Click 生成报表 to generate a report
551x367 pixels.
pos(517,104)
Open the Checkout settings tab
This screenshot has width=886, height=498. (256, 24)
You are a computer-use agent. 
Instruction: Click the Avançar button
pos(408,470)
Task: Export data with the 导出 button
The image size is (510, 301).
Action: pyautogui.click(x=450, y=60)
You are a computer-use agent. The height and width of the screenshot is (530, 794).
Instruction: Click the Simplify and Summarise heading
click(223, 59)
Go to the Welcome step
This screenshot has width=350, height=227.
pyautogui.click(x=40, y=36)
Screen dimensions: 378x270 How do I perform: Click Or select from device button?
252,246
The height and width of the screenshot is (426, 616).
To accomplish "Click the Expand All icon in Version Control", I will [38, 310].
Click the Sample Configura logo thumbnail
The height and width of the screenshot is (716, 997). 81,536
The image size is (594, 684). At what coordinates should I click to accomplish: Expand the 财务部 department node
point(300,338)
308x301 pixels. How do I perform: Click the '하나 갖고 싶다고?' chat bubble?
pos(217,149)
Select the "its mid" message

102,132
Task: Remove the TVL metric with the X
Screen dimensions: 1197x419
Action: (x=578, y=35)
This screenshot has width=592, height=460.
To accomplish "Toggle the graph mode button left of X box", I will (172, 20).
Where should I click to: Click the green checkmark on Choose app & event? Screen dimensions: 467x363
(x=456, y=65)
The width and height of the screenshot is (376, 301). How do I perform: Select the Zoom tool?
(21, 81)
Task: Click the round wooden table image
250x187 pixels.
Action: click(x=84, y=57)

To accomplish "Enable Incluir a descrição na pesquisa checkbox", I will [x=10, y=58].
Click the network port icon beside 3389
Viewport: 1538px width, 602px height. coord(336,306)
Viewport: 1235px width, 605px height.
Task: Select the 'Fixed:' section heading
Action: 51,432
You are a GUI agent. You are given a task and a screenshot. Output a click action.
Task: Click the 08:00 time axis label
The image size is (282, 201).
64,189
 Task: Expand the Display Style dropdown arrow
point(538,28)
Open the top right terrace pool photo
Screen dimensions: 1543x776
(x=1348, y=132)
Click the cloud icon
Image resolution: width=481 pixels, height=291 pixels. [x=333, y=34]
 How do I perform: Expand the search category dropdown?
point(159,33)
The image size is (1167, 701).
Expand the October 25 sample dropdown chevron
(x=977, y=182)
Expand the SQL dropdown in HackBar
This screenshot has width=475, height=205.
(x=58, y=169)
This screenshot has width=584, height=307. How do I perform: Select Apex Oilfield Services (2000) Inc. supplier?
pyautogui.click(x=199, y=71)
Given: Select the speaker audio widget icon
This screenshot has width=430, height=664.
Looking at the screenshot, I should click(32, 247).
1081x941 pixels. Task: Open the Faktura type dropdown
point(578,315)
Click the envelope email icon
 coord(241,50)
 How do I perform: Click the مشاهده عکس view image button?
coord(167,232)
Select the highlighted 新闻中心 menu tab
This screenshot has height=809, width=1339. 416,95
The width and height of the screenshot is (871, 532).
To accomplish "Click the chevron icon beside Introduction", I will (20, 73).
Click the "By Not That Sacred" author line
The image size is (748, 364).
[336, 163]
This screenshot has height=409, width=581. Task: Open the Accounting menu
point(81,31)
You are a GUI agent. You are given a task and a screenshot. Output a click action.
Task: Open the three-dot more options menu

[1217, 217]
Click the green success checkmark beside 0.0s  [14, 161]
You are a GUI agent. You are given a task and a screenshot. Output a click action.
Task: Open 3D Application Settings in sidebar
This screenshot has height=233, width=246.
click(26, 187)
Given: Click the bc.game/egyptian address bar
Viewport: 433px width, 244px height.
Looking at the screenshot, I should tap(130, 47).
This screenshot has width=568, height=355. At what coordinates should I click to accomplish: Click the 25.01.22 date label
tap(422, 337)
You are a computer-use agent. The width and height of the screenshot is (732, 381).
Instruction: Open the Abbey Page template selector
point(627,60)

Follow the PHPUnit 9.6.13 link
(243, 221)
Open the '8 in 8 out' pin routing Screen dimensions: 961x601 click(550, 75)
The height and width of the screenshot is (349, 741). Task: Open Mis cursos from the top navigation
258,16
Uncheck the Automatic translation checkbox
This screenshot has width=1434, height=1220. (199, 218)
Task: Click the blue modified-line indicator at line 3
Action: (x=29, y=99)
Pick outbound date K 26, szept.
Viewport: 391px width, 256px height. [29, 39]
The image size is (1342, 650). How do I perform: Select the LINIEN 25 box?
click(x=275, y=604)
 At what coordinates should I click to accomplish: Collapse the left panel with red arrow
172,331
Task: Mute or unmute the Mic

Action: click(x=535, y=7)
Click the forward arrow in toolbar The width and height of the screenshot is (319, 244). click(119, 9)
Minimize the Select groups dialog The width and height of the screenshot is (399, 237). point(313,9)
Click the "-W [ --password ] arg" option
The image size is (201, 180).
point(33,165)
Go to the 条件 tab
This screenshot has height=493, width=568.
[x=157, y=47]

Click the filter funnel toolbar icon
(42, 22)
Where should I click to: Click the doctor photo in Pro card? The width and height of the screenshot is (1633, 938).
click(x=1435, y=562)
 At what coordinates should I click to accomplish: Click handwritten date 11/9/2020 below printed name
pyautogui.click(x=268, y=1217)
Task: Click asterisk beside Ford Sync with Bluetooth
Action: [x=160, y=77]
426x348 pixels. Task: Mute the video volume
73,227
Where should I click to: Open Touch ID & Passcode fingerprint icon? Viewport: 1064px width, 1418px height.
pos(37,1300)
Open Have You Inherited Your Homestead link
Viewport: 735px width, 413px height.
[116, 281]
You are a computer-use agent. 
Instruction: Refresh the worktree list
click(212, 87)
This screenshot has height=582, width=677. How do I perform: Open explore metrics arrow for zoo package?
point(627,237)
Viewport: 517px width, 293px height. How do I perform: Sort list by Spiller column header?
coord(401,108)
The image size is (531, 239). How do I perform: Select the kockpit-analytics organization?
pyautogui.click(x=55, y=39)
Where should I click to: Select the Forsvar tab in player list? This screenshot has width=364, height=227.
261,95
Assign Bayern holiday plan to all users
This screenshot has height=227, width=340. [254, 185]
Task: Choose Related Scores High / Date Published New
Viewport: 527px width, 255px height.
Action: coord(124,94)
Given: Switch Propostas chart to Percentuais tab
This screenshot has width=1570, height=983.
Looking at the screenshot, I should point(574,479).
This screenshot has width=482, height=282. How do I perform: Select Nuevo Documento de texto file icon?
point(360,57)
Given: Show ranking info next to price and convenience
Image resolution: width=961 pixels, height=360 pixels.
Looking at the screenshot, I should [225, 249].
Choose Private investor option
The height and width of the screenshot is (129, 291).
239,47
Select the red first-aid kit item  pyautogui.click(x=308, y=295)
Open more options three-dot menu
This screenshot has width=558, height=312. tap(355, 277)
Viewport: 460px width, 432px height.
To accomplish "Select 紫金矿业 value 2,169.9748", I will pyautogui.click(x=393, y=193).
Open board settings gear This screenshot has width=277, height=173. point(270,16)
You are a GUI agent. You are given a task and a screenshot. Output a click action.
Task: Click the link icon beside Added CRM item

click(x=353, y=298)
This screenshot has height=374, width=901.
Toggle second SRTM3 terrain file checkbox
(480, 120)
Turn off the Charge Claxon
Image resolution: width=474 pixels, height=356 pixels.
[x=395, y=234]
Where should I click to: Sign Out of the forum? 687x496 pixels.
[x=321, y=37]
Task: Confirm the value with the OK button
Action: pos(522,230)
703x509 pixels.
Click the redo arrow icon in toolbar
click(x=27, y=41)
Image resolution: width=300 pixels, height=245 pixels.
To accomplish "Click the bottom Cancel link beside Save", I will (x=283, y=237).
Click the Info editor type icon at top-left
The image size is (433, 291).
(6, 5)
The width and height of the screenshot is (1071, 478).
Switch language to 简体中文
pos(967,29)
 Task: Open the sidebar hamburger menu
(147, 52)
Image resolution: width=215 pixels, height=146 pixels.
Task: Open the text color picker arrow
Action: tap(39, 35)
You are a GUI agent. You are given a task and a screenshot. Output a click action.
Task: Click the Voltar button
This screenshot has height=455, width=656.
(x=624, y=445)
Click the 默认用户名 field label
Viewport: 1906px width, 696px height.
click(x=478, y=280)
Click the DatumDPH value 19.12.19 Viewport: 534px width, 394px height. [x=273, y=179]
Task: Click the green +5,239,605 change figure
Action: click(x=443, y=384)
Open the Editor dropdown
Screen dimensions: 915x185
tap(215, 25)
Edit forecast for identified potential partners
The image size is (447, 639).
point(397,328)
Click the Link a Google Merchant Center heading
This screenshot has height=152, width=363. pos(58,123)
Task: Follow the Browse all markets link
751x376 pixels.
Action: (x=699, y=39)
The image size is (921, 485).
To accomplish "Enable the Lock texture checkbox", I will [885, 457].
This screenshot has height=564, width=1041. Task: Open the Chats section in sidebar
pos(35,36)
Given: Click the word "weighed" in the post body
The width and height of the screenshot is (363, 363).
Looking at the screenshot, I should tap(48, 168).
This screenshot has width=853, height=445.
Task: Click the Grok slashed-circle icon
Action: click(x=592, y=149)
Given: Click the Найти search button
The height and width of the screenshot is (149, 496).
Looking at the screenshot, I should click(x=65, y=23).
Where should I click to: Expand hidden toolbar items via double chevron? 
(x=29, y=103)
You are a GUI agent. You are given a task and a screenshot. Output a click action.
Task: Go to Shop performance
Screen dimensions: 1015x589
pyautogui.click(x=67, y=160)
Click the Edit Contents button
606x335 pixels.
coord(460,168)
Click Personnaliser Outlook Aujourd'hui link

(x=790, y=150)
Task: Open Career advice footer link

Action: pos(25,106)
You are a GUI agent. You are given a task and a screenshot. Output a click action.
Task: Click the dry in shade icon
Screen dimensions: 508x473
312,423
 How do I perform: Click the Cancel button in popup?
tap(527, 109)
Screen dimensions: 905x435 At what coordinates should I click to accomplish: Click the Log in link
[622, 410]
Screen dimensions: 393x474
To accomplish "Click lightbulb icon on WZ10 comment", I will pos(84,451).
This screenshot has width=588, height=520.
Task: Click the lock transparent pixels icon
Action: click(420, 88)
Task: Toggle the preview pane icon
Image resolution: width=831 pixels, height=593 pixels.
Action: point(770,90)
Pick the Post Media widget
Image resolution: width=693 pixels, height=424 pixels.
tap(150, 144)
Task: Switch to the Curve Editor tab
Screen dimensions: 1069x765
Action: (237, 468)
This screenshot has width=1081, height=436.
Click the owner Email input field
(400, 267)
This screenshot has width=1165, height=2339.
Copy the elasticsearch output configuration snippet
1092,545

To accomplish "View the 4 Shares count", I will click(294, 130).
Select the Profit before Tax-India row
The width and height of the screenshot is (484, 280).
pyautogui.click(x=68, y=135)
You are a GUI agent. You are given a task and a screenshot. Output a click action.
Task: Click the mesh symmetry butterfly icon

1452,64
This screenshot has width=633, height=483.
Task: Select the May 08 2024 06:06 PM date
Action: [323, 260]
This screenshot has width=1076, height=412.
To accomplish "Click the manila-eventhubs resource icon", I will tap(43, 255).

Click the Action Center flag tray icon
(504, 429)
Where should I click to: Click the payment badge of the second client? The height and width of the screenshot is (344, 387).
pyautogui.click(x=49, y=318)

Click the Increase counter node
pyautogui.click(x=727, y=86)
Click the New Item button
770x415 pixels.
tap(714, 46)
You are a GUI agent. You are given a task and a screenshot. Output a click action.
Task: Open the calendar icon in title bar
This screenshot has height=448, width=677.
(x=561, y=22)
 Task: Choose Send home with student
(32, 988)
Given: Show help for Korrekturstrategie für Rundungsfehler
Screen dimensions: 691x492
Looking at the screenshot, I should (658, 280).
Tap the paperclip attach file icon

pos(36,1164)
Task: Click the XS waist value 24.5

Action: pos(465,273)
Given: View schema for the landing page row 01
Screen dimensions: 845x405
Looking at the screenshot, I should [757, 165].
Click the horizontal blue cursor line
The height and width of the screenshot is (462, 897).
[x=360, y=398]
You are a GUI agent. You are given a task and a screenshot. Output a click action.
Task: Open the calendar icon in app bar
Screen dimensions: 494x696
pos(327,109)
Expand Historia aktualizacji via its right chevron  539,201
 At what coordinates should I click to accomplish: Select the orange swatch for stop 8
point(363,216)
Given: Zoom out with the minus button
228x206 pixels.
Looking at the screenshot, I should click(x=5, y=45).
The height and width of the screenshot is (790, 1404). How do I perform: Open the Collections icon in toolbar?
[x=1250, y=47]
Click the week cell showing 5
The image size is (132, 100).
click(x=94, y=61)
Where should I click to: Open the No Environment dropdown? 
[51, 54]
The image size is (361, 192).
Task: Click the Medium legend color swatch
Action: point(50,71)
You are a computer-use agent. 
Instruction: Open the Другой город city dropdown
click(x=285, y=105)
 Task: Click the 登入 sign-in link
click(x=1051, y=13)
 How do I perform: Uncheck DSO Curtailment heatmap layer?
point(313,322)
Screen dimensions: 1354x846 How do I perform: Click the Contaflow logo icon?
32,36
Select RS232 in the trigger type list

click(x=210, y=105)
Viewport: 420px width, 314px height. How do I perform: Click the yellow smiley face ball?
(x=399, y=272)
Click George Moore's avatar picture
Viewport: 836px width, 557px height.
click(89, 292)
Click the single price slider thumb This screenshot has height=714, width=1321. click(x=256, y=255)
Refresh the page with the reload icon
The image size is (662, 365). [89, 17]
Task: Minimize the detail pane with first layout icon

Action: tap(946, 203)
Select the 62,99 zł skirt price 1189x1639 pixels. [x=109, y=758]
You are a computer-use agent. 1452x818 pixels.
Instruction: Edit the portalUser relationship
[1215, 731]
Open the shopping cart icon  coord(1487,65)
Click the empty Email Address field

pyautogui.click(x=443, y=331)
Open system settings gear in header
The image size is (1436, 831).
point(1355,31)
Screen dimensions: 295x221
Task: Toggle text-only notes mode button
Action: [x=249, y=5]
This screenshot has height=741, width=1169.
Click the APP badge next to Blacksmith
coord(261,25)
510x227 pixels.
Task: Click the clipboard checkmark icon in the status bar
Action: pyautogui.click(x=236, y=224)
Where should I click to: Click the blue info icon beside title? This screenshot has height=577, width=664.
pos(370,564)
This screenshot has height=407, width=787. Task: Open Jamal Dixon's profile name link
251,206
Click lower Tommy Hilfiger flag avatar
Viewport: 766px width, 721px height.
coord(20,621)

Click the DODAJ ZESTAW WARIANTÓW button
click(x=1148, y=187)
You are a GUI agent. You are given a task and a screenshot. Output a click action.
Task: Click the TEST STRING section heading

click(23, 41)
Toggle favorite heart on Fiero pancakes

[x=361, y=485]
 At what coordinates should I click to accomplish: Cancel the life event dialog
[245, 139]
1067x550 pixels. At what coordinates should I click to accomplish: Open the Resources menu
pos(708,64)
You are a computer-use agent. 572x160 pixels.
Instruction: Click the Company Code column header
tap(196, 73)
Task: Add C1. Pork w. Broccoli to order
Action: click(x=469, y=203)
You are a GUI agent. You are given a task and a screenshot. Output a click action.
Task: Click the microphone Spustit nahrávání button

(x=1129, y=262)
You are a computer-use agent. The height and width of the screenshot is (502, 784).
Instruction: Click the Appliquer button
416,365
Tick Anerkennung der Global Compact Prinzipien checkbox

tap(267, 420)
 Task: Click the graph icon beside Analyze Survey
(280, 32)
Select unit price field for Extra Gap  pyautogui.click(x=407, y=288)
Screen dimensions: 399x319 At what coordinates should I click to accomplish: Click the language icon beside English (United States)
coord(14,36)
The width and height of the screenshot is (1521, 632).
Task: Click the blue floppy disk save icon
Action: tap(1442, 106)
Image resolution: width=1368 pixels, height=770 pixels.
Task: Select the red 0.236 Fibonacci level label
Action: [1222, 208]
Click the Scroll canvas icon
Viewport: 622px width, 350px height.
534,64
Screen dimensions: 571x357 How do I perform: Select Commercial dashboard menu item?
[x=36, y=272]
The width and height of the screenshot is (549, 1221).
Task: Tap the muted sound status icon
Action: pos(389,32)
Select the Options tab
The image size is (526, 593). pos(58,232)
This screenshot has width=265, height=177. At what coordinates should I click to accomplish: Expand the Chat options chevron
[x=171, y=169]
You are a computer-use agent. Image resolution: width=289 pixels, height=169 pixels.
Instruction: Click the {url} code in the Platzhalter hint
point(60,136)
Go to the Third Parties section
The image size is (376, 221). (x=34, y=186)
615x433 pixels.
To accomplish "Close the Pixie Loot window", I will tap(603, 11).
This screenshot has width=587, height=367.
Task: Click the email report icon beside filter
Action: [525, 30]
____________________
• WHAT YOU HAVE TO DO
Beginning at the line that contains "You are a computer-use agent. Image", retype each line of the listing up to and including the last one, exactly as it stands, and nothing else.

• ANSWER TO THE EXERCISE
You are a computer-use agent. Image resolution: width=289 pixels, height=169 pixels.
Instruction: Click the {url} code in the Platzhalter hint
point(60,136)
Go to the Third Parties section
The image size is (376, 221). (x=34, y=186)
615x433 pixels.
To accomplish "Close the Pixie Loot window", I will tap(603, 11).
This screenshot has width=587, height=367.
Task: Click the email report icon beside filter
Action: [525, 30]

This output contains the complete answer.